Nahed’s Definition of Persecution

Over her lifetime, Nahed has experienced intolerant people, acts of aggression, and outright violence occurring at regular intervals. As a consequence, her ability to create relationships with others has been affected and she found herself isolated at many points. This sense of isolation and fear is crucial in understanding Nahed’s motivation to continue moving and trying to find a place where she is comfortable.

1. Different Since Youth

Since Nahed’s early childhood, she was seen as different. She was not interested in typical ‘girl’s’ toys such as dolls. Instead, she wanted toys like swords and athletic gear which were typically reserved for boys. Nahed did not want to wear the dresses and frilly clothes that her mom wanted. Though she was able to collect non-girly items that made her happy, she was eventually reprimanded for being different from other girls.

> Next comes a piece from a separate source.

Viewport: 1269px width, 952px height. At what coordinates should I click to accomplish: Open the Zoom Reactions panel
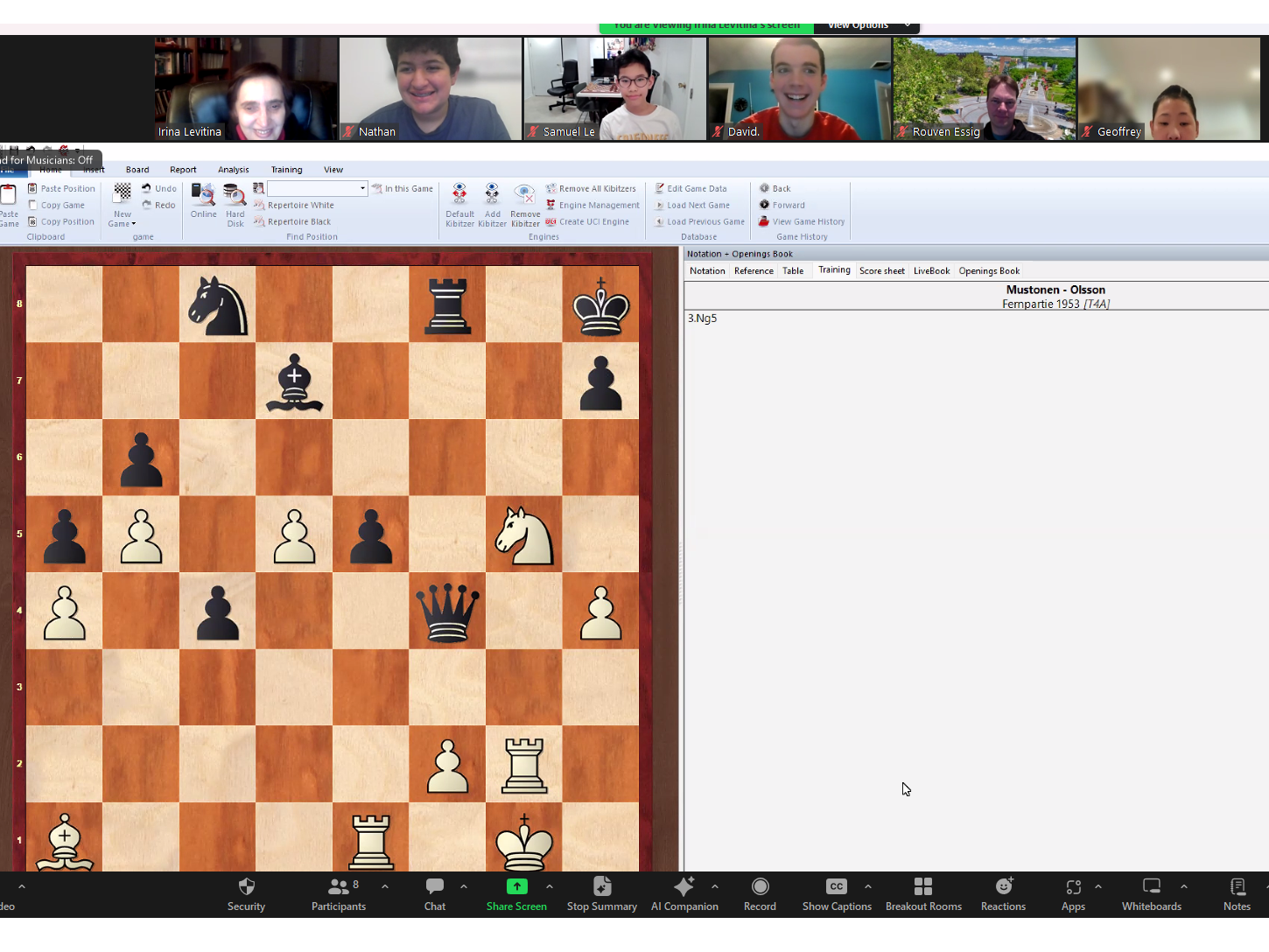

Forced to Conform to Gender Norms

This experience represents a key foundational moment in Nahed’s life, in which she was taught that she was somehow different from what she was supposed to be and she would be reprimanded by her family for it. Nahed learned that wanting the things she wanted openly would lead to negative reactions from those around her, and support would be withdrawn. Though she was not sure yet how exactly she was different, the punishments and comments made clear that Nahed was doing something wrong in the eyes of the people around her. This lesson carried through as she progressed through school.

By grade school, many of her peers were experiencing puberty and developing feelings for the opposite sex.  Though Nahed was not yet developing specific crushes on certain girls around her, she knew that she did not like the boys around her romantically. However, some boys liked her and when she rejected them, it became a problem.

Harassment in High School

Already from a young age, people around her were targeting Nahed for her appearance and demeanor. Boys found it offensive that she was not interested in them, and resorted to insulting her. Through these experiences, her disinterest in boys evolved into a distrust towards them, after so often being berated for her appearance. However, this particular instance also serves as one of the early examples of Nahed resisting bullying, yelling back, and standing up for herself in a vulnerable situation. It shows her tenacity even at a young age to find ways to defend herself. 

This bullying meant that Nahed was isolated and struggled to make friends with classmates, which in turn delayed her understanding of relationships and feelings towards others. At around fourteen years old Nahed realized why she felt different from other girls around her. She realized she was romantically interested in girls.

When Nahed Became Aware

Though Nahed states that she was not open about this aspect of her identity, people around her continued to harass her because she did not meet expectations of what girls should act and dress like. Once they became aware, Nahed’s family went into denial and refused to acknowledge Nahed’s reality as a gay woman. Met with this aggressive bullying on one side and a wall of denial on the other, Nahed wanted to turn to mental health support services but unfortunately had none in her school that she could access. She was forced to endure isolation and bullying by closing herself off.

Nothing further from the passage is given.